--- begin Dataset records ---
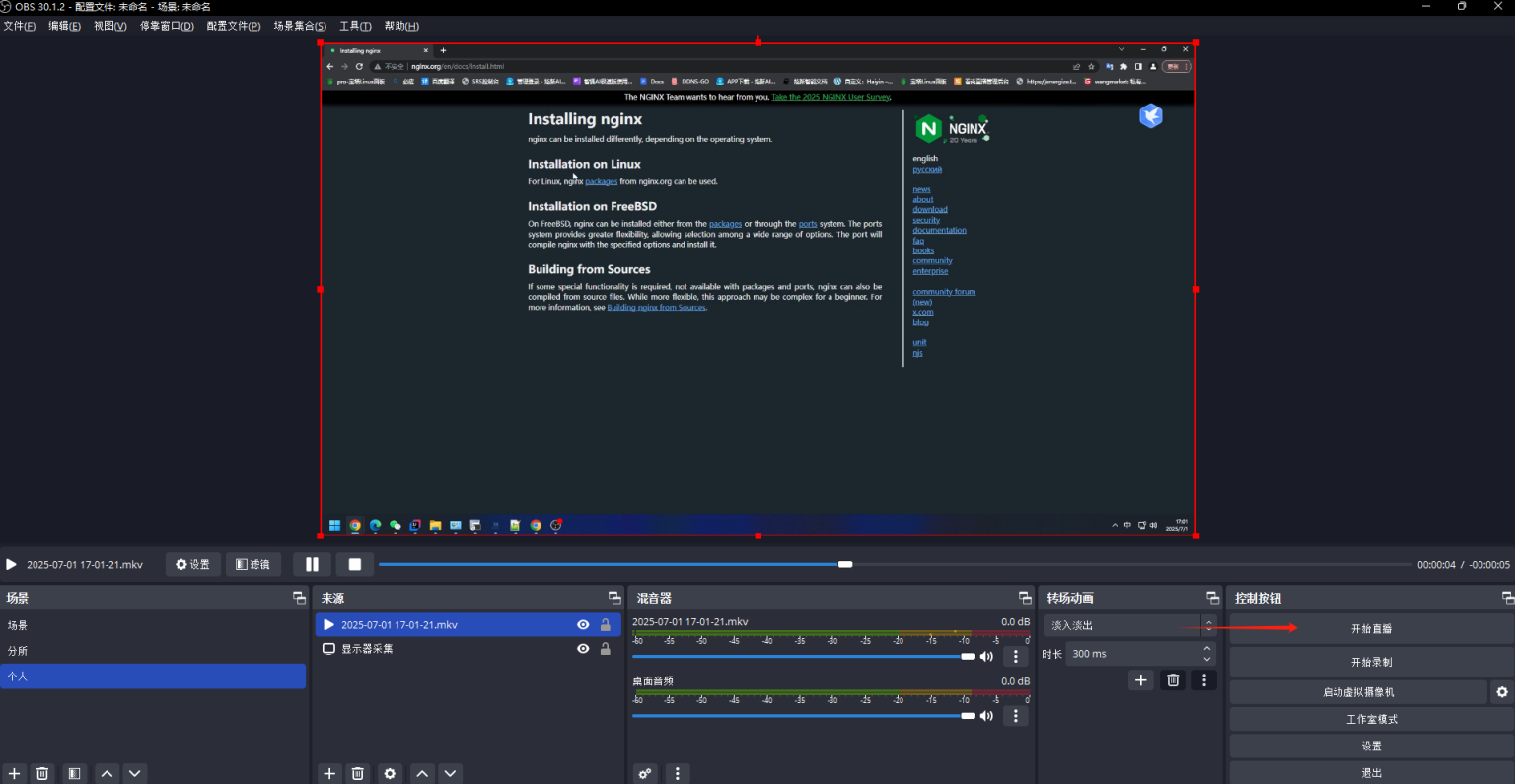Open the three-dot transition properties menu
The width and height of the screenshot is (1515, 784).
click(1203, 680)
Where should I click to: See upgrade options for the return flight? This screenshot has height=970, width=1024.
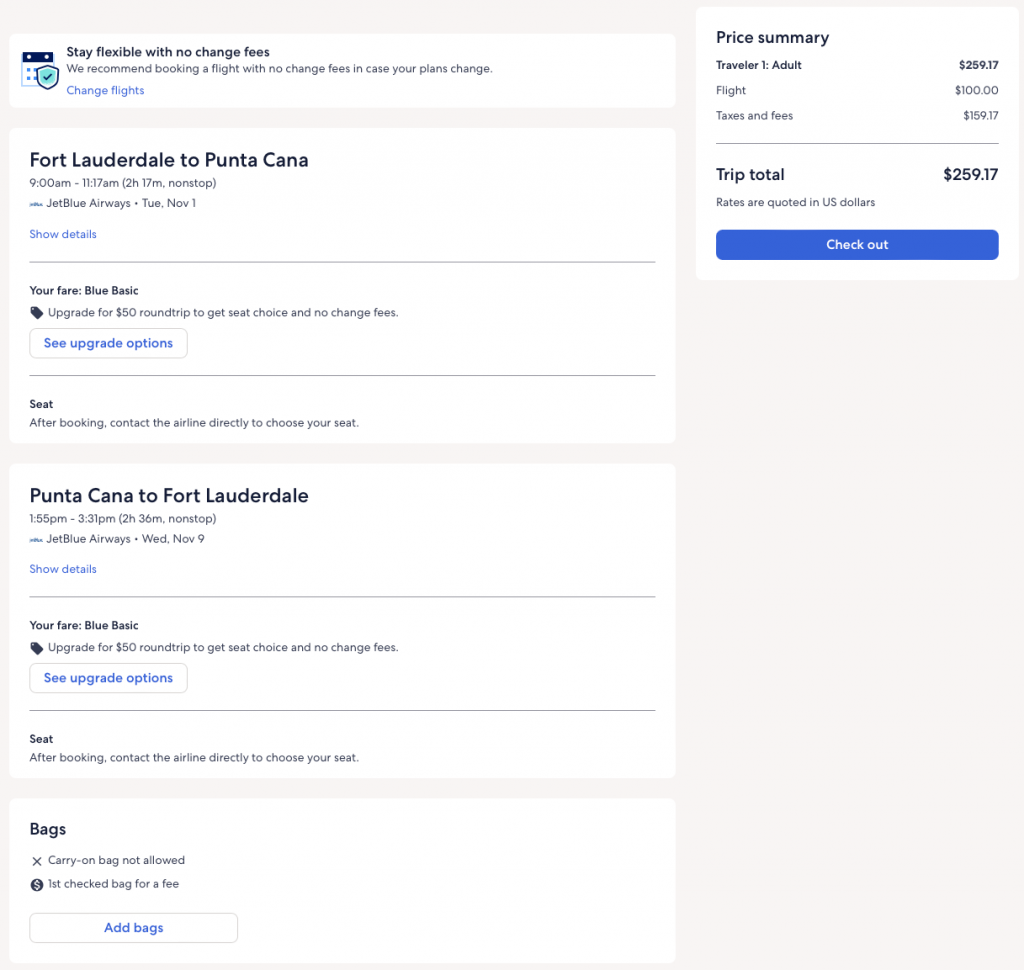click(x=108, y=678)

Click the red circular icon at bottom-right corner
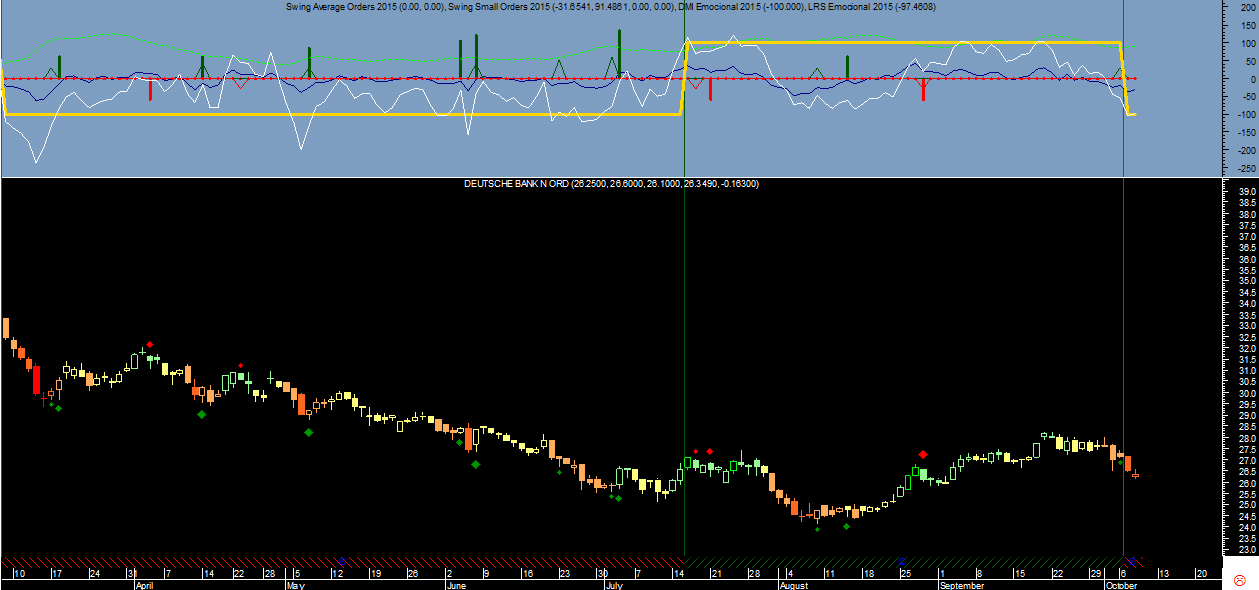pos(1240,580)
--- end Dataset records ---
--- begin Dataset records ---
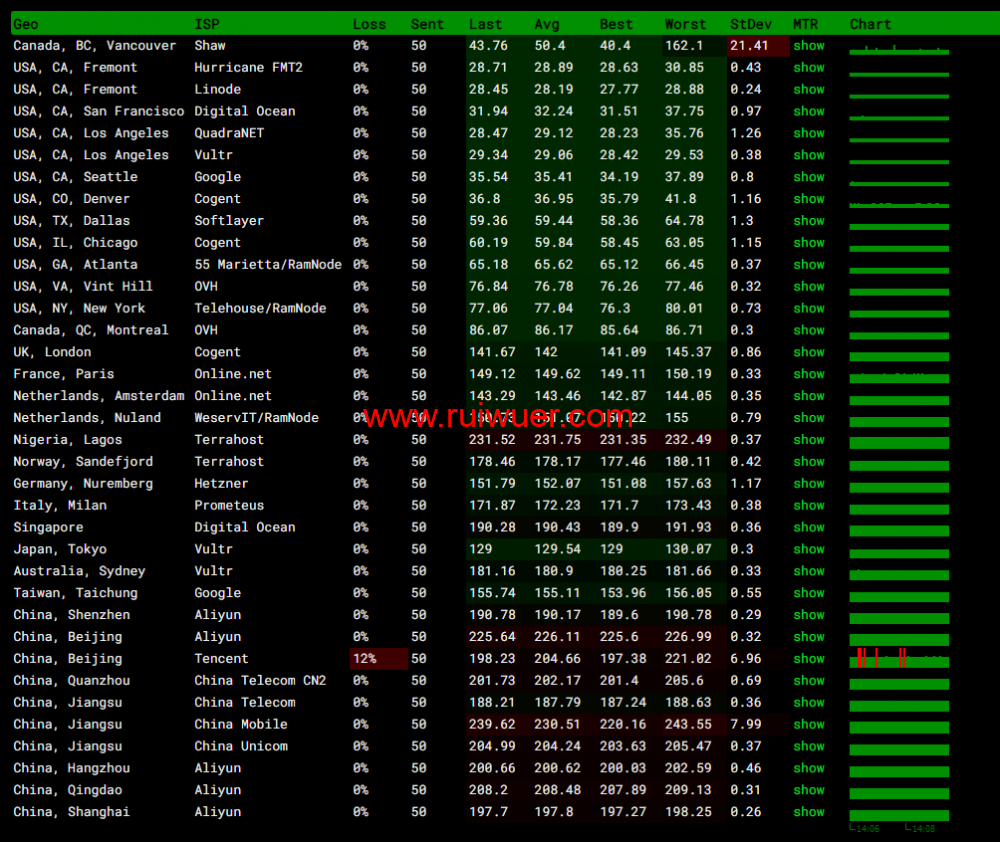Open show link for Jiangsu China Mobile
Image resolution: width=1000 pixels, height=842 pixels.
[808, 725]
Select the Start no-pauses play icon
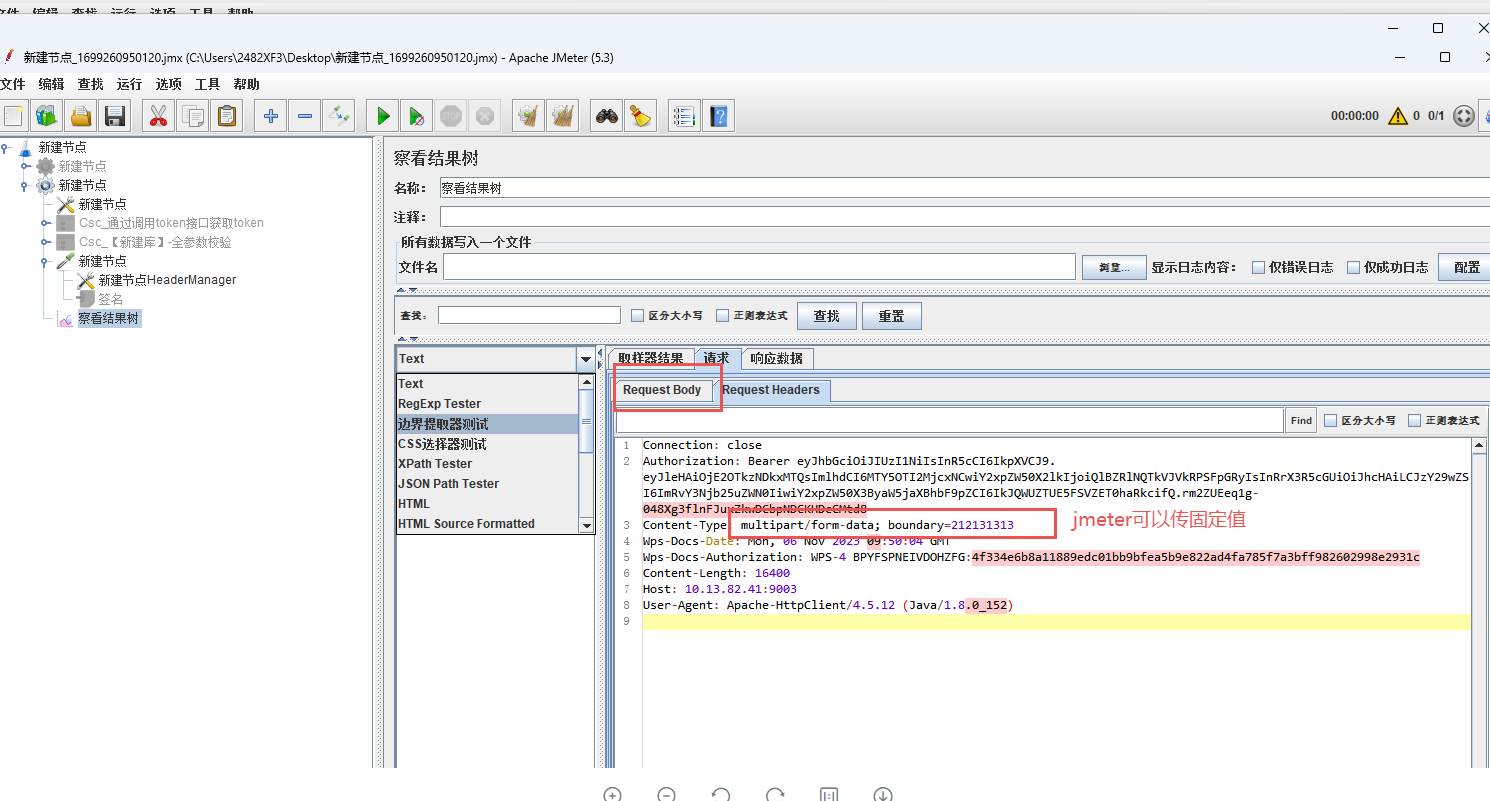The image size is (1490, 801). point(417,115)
--- end Dataset records ---
--- begin Dataset records ---
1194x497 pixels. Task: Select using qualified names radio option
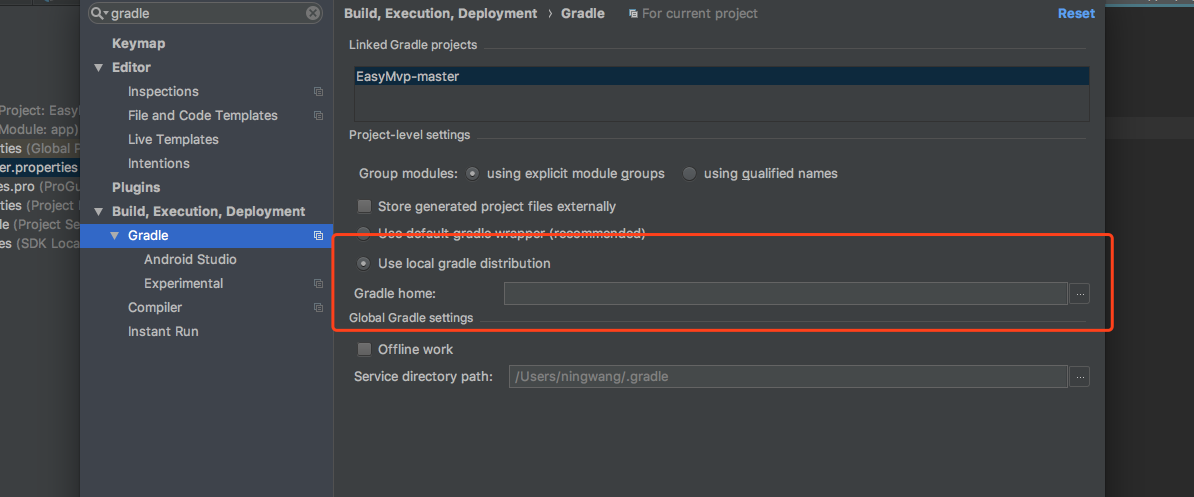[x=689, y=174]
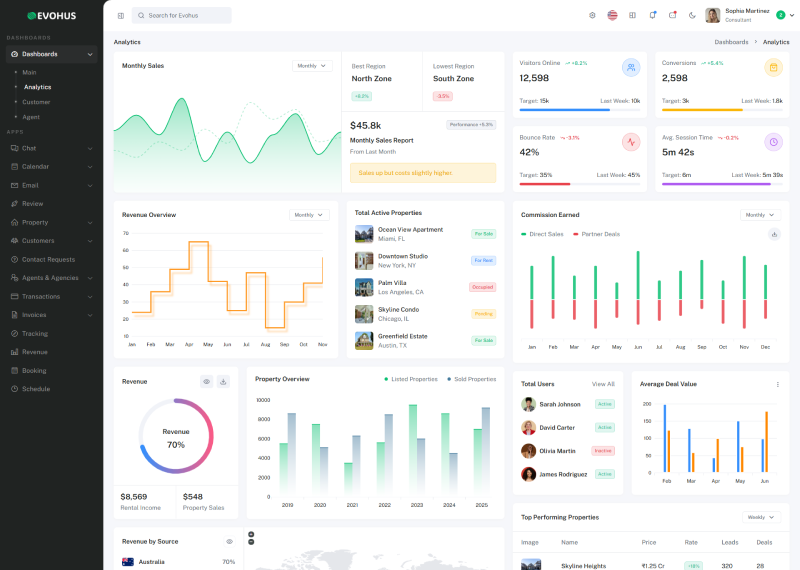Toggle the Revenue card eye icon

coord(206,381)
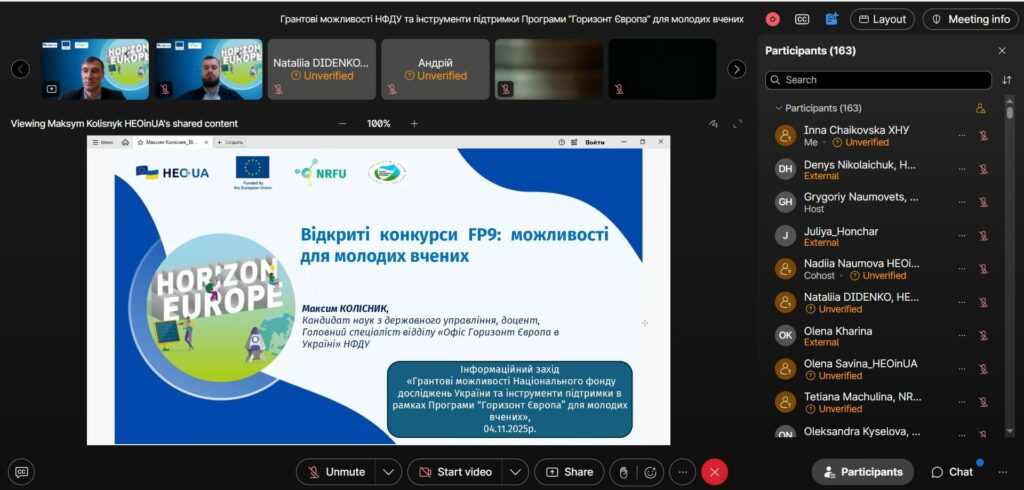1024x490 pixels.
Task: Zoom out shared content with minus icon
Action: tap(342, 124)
--- end Dataset records ---
### Set task
Swap "return flight" for "outbound flight" in the entries, starting at the line that contains "Where should I" and stopping after the line that contains "pos(1240,580)". Return only those lines with everything else unchanged, and leave out the pictures.

### Response to the exercise
Where should I click to: See upgrade options for the outbound flight? This screenshot has height=970, width=1024.
click(x=108, y=678)

Click the red circular icon at bottom-right corner
pos(1240,580)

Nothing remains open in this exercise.